**Given information**
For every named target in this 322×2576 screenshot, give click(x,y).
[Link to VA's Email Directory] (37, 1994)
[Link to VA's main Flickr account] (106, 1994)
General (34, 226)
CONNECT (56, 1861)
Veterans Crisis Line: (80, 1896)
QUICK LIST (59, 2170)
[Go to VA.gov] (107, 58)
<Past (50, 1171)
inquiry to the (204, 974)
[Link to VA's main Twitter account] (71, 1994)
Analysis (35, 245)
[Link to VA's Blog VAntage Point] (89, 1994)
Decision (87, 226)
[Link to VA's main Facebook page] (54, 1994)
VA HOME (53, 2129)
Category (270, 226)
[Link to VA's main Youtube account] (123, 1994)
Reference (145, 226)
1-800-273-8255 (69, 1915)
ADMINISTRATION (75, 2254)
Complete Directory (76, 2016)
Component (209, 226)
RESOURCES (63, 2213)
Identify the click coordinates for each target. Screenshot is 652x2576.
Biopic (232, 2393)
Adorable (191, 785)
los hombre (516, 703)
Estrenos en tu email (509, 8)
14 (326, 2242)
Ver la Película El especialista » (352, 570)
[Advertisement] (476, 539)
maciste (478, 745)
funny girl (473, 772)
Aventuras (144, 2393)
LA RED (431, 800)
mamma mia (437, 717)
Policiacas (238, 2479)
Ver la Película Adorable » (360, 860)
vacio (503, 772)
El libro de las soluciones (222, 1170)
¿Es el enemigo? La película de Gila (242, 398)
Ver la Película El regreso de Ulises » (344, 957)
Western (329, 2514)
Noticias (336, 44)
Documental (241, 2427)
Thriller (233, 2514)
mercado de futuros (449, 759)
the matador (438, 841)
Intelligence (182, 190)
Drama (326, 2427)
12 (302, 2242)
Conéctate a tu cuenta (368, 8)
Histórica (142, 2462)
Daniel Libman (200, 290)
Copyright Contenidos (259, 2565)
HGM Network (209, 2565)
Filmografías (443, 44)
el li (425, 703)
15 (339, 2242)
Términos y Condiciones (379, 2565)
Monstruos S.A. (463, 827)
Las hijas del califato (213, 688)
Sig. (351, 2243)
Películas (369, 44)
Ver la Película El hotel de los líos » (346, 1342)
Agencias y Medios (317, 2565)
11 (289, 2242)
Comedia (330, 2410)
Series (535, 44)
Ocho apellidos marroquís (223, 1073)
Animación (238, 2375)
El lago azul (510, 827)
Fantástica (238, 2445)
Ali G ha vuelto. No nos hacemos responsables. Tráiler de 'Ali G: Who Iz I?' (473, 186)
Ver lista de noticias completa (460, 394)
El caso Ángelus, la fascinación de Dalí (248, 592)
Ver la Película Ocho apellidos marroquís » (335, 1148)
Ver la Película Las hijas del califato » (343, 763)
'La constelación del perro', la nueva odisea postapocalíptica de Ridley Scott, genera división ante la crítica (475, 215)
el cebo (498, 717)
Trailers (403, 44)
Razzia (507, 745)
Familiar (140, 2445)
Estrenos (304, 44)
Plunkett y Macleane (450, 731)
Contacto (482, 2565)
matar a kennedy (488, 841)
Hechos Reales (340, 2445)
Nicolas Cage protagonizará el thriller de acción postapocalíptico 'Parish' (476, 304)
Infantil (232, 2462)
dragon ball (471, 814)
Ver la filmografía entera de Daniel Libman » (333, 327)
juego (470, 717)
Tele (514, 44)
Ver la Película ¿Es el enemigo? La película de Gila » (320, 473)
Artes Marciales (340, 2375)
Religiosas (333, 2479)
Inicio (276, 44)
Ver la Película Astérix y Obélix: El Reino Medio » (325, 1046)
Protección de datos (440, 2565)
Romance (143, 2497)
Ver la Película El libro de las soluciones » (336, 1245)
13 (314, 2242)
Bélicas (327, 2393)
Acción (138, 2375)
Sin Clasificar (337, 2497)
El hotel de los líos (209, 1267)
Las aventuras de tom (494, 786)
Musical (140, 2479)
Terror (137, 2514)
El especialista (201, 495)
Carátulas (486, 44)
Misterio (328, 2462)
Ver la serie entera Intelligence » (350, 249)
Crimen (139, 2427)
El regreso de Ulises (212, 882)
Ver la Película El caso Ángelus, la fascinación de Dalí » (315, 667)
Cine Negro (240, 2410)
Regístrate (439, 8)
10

**Task instructions**
From the top of the material above, please transcribe each line exactly. Include the line with "Analysis (35, 245)" and end there.

**Solution to the problem**
For every named target in this 322×2576 screenshot, give click(x,y).
[Link to VA's Email Directory] (37, 1994)
[Link to VA's main Flickr account] (106, 1994)
General (34, 226)
CONNECT (56, 1861)
Veterans Crisis Line: (80, 1896)
QUICK LIST (59, 2170)
[Go to VA.gov] (107, 58)
<Past (50, 1171)
inquiry to the (204, 974)
[Link to VA's main Twitter account] (71, 1994)
Analysis (35, 245)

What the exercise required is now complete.